# Your assignment
Every line below needs to be reproduced exactly.

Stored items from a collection
((

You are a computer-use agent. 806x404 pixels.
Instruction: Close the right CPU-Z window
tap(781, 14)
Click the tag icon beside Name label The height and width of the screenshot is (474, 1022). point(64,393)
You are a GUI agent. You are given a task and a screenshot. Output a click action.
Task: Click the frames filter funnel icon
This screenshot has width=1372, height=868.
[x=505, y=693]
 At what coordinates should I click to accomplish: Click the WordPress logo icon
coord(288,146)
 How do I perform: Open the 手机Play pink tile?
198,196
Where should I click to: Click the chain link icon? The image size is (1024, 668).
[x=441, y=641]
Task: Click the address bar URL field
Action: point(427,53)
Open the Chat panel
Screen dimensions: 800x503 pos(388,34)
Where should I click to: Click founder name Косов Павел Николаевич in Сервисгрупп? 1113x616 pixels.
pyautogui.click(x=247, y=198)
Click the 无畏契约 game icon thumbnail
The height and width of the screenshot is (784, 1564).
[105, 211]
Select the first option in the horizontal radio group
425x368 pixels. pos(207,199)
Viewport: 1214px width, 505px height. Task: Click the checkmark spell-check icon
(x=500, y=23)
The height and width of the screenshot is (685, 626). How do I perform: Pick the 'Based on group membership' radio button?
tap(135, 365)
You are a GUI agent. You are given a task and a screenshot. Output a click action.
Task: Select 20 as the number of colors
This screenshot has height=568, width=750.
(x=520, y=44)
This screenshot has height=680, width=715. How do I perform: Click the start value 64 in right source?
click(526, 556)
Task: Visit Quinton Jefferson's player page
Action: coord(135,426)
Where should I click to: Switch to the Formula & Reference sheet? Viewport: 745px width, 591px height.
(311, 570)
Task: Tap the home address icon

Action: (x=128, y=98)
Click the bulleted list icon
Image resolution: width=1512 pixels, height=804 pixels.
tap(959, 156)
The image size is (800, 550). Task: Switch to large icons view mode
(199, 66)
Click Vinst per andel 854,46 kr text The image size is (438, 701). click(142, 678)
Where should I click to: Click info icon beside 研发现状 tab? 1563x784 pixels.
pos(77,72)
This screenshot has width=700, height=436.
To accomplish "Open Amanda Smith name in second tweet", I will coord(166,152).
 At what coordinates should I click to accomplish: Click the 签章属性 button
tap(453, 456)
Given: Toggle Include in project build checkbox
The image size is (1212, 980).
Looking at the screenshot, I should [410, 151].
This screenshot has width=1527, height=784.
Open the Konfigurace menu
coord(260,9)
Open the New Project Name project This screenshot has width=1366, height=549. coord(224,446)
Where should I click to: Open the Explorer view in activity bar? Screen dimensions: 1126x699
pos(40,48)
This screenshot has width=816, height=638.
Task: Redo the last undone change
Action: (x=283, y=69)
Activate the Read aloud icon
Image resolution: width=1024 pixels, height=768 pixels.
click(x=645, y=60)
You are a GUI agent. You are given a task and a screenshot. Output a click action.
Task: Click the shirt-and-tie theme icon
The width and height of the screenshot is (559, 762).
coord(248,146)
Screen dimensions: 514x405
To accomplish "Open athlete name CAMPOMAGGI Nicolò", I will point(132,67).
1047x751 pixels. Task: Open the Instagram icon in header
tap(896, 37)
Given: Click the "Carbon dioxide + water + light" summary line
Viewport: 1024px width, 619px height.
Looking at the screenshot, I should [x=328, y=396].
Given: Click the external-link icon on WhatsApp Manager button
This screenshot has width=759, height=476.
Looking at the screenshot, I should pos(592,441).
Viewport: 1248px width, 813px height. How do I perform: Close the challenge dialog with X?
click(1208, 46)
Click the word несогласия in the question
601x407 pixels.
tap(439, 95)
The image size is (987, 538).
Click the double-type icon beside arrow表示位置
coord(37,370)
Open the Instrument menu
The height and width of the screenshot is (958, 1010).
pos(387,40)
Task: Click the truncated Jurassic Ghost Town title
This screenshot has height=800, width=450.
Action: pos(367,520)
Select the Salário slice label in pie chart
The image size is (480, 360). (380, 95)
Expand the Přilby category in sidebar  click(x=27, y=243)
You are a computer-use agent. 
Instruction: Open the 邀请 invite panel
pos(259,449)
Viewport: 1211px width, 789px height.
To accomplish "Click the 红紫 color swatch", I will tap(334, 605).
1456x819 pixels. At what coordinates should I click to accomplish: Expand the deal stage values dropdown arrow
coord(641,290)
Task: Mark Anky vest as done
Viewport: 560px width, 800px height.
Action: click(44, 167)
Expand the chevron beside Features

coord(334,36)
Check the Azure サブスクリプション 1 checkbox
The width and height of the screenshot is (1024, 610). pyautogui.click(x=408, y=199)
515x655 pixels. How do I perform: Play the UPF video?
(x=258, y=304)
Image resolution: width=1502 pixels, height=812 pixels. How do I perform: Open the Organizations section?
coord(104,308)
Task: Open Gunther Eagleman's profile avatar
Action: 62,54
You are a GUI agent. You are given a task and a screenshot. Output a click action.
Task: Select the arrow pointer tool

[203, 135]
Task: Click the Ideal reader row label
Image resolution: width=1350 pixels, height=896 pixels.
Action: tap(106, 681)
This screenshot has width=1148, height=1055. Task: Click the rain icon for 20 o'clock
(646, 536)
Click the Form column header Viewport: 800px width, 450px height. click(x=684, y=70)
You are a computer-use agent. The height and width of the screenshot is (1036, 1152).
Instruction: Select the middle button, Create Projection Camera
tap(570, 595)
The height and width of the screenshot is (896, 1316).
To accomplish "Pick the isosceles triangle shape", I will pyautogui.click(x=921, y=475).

))

# Task response
You are a computer-use agent. 806x404 pixels.
Instruction: Close the right CPU-Z window
tap(781, 14)
Click the tag icon beside Name label The height and width of the screenshot is (474, 1022). point(64,393)
You are a GUI agent. You are given a task and a screenshot. Output a click action.
Task: Click the frames filter funnel icon
This screenshot has width=1372, height=868.
[x=505, y=693]
 At what coordinates should I click to accomplish: Click the WordPress logo icon
coord(288,146)
 How do I perform: Open the 手机Play pink tile?
198,196
Where should I click to: Click the chain link icon? The image size is (1024, 668).
[x=441, y=641]
Task: Click the address bar URL field
Action: point(427,53)
Open the Chat panel
Screen dimensions: 800x503 pos(388,34)
Where should I click to: Click founder name Косов Павел Николаевич in Сервисгрупп? 1113x616 pixels.
pyautogui.click(x=247, y=198)
Click the 无畏契约 game icon thumbnail
The height and width of the screenshot is (784, 1564).
[105, 211]
Select the first option in the horizontal radio group
425x368 pixels. pos(207,199)
Viewport: 1214px width, 505px height. Task: Click the checkmark spell-check icon
(x=500, y=23)
The height and width of the screenshot is (685, 626). How do I perform: Pick the 'Based on group membership' radio button?
tap(135, 365)
You are a GUI agent. You are given a task and a screenshot. Output a click action.
Task: Select 20 as the number of colors
This screenshot has height=568, width=750.
(x=520, y=44)
This screenshot has height=680, width=715. How do I perform: Click the start value 64 in right source?
click(526, 556)
Task: Visit Quinton Jefferson's player page
Action: coord(135,426)
Where should I click to: Switch to the Formula & Reference sheet? Viewport: 745px width, 591px height.
(311, 570)
Task: Tap the home address icon

Action: (x=128, y=98)
Click the bulleted list icon
Image resolution: width=1512 pixels, height=804 pixels.
tap(959, 156)
The image size is (800, 550). Task: Switch to large icons view mode
(199, 66)
Click Vinst per andel 854,46 kr text The image size is (438, 701). click(142, 678)
Where should I click to: Click info icon beside 研发现状 tab? 1563x784 pixels.
pos(77,72)
This screenshot has width=700, height=436.
To accomplish "Open Amanda Smith name in second tweet", I will coord(166,152).
 At what coordinates should I click to accomplish: Click the 签章属性 button
tap(453, 456)
Given: Toggle Include in project build checkbox
The image size is (1212, 980).
Looking at the screenshot, I should [410, 151].
This screenshot has width=1527, height=784.
Open the Konfigurace menu
coord(260,9)
Open the New Project Name project This screenshot has width=1366, height=549. coord(224,446)
Where should I click to: Open the Explorer view in activity bar? Screen dimensions: 1126x699
pos(40,48)
This screenshot has width=816, height=638.
Task: Redo the last undone change
Action: (x=283, y=69)
Activate the Read aloud icon
Image resolution: width=1024 pixels, height=768 pixels.
click(x=645, y=60)
You are a GUI agent. You are given a task and a screenshot. Output a click action.
Task: Click the shirt-and-tie theme icon
The width and height of the screenshot is (559, 762).
coord(248,146)
Screen dimensions: 514x405
To accomplish "Open athlete name CAMPOMAGGI Nicolò", I will point(132,67).
1047x751 pixels. Task: Open the Instagram icon in header
tap(896, 37)
Given: Click the "Carbon dioxide + water + light" summary line
Viewport: 1024px width, 619px height.
Looking at the screenshot, I should [x=328, y=396].
Given: Click the external-link icon on WhatsApp Manager button
This screenshot has width=759, height=476.
Looking at the screenshot, I should pos(592,441).
Viewport: 1248px width, 813px height. How do I perform: Close the challenge dialog with X?
click(1208, 46)
Click the word несогласия in the question
601x407 pixels.
tap(439, 95)
The image size is (987, 538).
Click the double-type icon beside arrow表示位置
coord(37,370)
Open the Instrument menu
The height and width of the screenshot is (958, 1010).
pos(387,40)
Task: Click the truncated Jurassic Ghost Town title
This screenshot has height=800, width=450.
Action: pos(367,520)
Select the Salário slice label in pie chart
The image size is (480, 360). (380, 95)
Expand the Přilby category in sidebar  click(x=27, y=243)
You are a computer-use agent. 
Instruction: Open the 邀请 invite panel
pos(259,449)
Viewport: 1211px width, 789px height.
To accomplish "Click the 红紫 color swatch", I will tap(334, 605).
1456x819 pixels. At what coordinates should I click to accomplish: Expand the deal stage values dropdown arrow
coord(641,290)
Task: Mark Anky vest as done
Viewport: 560px width, 800px height.
Action: click(44, 167)
Expand the chevron beside Features

coord(334,36)
Check the Azure サブスクリプション 1 checkbox
The width and height of the screenshot is (1024, 610). pyautogui.click(x=408, y=199)
515x655 pixels. How do I perform: Play the UPF video?
(x=258, y=304)
Image resolution: width=1502 pixels, height=812 pixels. How do I perform: Open the Organizations section?
coord(104,308)
Task: Open Gunther Eagleman's profile avatar
Action: 62,54
You are a GUI agent. You are given a task and a screenshot. Output a click action.
Task: Select the arrow pointer tool

[203, 135]
Task: Click the Ideal reader row label
Image resolution: width=1350 pixels, height=896 pixels.
Action: tap(106, 681)
This screenshot has width=1148, height=1055. Task: Click the rain icon for 20 o'clock
(646, 536)
Click the Form column header Viewport: 800px width, 450px height. click(x=684, y=70)
You are a computer-use agent. The height and width of the screenshot is (1036, 1152).
Instruction: Select the middle button, Create Projection Camera
tap(570, 595)
The height and width of the screenshot is (896, 1316).
To accomplish "Pick the isosceles triangle shape", I will pyautogui.click(x=921, y=475).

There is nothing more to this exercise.